In the interim period after 11 November, the prisoners experienced something like feast or famine. With German soldiers finally guarding the camp at the end of the month, many of the scrounged meals were cabbage and potatoes. Sometimes the prisoners could still venture to nearby villages to pay for indulgences like wine and meat — rabbit, sausage, duck and chicken are glowingly described in Hector’s diary — making the most of it when they could. Another escape plan came to naught. After a number of disappointing postponements, the prisoners received notice on the evening of 10 December to pack up and get to the train station. Their spirits soared. They celebrated with their hoarded bottles. Hector’s last diary entry mentions how that night the exuberant young men set a fire in the hope of burning Holzminden prison camp to the ground:

“They called out the Fire Department to put it out, and we cut their hoses to pieces. Everything smashed to pieces in the camp. Got beautifully drunk myself. So did most of the boys.” Family photograph.

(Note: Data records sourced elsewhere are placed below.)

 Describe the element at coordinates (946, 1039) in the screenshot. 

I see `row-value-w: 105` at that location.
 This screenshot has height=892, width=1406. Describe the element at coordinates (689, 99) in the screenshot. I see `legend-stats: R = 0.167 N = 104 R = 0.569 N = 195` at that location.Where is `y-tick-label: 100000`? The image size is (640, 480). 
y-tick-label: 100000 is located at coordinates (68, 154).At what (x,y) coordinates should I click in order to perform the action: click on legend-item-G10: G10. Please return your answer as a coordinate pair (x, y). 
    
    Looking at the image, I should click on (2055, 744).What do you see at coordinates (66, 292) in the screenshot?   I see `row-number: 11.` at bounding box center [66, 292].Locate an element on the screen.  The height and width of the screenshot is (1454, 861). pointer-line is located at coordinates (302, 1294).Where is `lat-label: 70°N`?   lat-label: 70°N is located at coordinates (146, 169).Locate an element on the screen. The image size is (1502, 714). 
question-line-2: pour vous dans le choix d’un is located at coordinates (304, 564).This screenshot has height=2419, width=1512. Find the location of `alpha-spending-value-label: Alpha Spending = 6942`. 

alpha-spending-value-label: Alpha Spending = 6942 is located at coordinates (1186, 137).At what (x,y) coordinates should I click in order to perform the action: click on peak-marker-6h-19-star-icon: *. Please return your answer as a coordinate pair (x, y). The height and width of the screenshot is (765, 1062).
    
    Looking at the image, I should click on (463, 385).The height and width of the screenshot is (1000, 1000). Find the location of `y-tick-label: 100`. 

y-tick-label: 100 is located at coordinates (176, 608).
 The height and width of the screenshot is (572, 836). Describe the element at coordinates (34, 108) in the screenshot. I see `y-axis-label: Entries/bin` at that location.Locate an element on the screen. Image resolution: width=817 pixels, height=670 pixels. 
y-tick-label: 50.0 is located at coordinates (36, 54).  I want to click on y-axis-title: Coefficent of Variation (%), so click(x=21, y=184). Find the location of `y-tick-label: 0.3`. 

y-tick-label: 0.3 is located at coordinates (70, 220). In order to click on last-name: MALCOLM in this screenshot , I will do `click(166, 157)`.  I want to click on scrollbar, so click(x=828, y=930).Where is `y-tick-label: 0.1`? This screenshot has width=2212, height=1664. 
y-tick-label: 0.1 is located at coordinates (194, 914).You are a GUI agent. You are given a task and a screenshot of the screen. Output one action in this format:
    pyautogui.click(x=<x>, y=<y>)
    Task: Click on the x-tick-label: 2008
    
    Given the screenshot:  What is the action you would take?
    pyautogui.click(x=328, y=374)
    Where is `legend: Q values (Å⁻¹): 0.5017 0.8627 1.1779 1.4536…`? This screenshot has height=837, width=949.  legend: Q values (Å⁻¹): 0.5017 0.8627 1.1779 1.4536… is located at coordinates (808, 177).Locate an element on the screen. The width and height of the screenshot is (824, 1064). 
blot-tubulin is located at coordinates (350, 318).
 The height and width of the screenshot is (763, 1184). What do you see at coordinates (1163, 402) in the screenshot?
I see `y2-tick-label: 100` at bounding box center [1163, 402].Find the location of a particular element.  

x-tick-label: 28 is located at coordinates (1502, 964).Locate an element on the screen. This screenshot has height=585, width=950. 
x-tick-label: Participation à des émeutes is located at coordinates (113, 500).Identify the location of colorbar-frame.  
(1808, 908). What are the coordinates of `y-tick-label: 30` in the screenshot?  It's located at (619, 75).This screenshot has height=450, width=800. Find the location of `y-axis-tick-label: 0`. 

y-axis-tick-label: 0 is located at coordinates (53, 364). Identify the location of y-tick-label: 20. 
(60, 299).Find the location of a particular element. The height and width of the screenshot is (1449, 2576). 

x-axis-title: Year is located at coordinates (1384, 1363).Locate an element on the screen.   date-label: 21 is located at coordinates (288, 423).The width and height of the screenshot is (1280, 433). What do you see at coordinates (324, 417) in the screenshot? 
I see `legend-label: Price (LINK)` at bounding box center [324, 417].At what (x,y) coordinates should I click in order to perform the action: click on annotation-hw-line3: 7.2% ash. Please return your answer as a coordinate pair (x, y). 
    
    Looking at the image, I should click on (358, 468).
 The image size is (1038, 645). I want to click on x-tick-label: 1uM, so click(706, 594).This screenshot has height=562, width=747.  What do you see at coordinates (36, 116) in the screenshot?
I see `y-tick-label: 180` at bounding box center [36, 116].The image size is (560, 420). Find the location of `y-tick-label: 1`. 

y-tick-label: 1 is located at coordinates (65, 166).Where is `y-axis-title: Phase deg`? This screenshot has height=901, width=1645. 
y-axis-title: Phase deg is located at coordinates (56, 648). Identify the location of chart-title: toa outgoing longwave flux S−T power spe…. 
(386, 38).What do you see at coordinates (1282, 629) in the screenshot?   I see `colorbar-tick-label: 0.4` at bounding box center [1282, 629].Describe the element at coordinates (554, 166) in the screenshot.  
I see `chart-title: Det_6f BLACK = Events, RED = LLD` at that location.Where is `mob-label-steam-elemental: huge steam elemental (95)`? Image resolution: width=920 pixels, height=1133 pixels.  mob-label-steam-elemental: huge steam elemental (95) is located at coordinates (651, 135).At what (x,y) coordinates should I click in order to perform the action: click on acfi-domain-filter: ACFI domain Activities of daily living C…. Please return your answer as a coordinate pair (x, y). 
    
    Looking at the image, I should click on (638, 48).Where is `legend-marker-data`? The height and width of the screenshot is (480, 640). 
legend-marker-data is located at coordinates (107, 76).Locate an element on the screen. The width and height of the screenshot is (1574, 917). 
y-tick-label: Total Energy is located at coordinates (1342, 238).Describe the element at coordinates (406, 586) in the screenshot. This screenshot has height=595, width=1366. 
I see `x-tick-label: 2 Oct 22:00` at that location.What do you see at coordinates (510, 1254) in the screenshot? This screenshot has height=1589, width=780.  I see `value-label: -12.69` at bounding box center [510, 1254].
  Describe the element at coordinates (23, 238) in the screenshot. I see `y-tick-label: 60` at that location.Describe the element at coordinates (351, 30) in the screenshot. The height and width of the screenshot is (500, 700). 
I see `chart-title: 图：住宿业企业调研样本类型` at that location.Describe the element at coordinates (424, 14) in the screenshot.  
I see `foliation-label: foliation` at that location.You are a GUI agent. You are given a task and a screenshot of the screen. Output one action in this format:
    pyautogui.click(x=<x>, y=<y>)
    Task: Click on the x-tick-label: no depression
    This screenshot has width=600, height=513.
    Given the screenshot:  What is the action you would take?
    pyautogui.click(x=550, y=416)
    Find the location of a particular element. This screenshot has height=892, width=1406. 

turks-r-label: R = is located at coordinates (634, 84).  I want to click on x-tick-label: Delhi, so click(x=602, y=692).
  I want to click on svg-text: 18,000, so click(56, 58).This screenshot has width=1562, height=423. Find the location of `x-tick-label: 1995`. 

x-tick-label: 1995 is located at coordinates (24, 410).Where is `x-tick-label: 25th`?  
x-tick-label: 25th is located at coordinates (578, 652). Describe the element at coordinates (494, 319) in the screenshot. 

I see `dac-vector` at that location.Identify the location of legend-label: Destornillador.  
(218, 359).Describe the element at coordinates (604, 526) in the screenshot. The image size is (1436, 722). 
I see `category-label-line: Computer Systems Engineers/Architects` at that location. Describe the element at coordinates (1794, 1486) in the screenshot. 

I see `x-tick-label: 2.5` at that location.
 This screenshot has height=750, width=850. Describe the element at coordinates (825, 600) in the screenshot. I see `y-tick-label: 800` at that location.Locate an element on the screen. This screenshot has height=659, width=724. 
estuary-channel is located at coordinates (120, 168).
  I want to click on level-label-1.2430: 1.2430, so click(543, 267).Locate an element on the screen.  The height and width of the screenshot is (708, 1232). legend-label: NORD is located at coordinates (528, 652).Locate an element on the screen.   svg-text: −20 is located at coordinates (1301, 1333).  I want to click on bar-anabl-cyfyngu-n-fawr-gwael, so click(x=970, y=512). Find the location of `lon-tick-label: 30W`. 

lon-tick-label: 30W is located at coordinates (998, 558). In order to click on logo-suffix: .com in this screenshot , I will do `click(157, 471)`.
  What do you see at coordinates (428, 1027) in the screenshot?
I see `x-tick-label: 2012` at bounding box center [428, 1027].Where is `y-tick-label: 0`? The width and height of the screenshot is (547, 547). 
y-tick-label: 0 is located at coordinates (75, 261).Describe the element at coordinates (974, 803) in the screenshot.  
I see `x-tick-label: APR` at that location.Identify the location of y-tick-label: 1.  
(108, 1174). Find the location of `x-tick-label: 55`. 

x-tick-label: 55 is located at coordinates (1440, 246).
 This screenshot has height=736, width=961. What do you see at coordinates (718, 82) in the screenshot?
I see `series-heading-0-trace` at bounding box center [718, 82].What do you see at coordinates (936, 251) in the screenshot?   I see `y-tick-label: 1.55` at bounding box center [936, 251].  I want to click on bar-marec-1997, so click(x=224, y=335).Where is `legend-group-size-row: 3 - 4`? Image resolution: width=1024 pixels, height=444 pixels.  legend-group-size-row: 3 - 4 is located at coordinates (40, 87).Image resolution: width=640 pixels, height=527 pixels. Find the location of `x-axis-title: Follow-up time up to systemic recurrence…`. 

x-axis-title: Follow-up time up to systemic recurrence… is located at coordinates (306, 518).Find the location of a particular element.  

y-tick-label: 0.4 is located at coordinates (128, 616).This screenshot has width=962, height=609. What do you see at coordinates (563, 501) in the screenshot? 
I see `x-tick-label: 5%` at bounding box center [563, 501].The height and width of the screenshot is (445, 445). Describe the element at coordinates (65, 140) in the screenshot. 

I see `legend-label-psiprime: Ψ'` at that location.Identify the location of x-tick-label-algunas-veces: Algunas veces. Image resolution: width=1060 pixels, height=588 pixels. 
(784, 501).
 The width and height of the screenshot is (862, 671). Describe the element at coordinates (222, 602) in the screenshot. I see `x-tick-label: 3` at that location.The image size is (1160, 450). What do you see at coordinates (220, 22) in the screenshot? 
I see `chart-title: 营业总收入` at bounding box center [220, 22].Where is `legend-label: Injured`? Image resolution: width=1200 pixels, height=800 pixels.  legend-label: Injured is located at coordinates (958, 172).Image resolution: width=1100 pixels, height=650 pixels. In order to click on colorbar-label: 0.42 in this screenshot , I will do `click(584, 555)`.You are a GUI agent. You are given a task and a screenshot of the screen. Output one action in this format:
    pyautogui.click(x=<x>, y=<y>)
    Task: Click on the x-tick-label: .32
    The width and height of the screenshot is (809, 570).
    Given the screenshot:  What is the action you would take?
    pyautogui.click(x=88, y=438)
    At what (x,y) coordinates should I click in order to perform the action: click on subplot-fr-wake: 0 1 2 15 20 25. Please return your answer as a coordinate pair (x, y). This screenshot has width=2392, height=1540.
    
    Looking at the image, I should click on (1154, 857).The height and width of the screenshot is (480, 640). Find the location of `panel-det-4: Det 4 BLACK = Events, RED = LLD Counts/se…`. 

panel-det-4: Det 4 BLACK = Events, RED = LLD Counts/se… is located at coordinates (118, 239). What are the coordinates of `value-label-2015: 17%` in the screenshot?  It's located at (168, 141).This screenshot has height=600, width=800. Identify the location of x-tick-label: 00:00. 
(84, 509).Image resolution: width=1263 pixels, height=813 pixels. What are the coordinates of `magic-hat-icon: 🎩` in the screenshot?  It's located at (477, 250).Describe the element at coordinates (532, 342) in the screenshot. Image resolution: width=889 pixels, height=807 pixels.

Hector was 22 years old when he returned to Canada in January 1919. His diary is now in family possession, along with the Holzminden camp flag. More has been written or compiled about Hector in:
“Tales of Derring-Do: A Captured Flag” by Rod Mickleburgh in The Globe and Mail (8 November 2003);
“Hector Fraser Dougall RFC: A Pilot’s Account of the Great War” by Tim DubĂ© in Canadian Military History (Vol. 5, No. 2, 1996);
“Fiery Red Dougall, Camel Driver” by Brenda Merriman in Early Canadian Life (November 1979);
and a very special DVD created in the 21st century by Hector Fraser Dougall II that followed father Hector's 1918 diary route through France and Germany, visiting prison sites ... some of which the current residents were no longer aware.

UPDATEto NEW BOOK: See http://brendadougallmerriman.blogspot.com/2013/11/remembrance-holzminden-pow-camp.html

5 comments:

Cathy said...

Only 22 years old *after* the war. I already knew this story but it's hard to believe how truly young these men were.

Janet Iles said...

Thank you for sharing your father's story. I am sure it makes November 11th more poignant for you.

Anonymous said...

I would very much like to know more about Holzminden and the time Hector spent there. I've so far documented over 300 POW'S from Holzminden Lager and Captain Karl Niemeyer.. in WW1, but am looking for more names..I have a twig of my family tree who was a POW at Holzminden, I live in Australia. you can email me direct if you like at jmac2005@tpg.com.au
We are trying to document all POW's (seem forgotten these chaps, the escape, the lives of the POW's both before, during and after WW1).
I have researched a bit on Hector Fraser Dougall..any snippet or a site for me to research would be appreciated...faces of holzminden is the site if you want a quick read..thank you.
Jenelle.

Jenelle McCarrick said...

Thank you for sharing the sotry on Hector's time at Holzminden, I'm researching the POW's WW1 and Niemeyer at Holzminden for a book and movie (based on the Tunnellers of Holzminden), can I contact you direct, my name is Jenelle McCarrick at jmac2005@tpg.com.au

BDM said...

For readers viewing after I first posted this, an Australian team is preparing a film about the original "Great Escape" and a book of biographical entries for all known Holzminden prisoners. See www.facesofholzminden. com.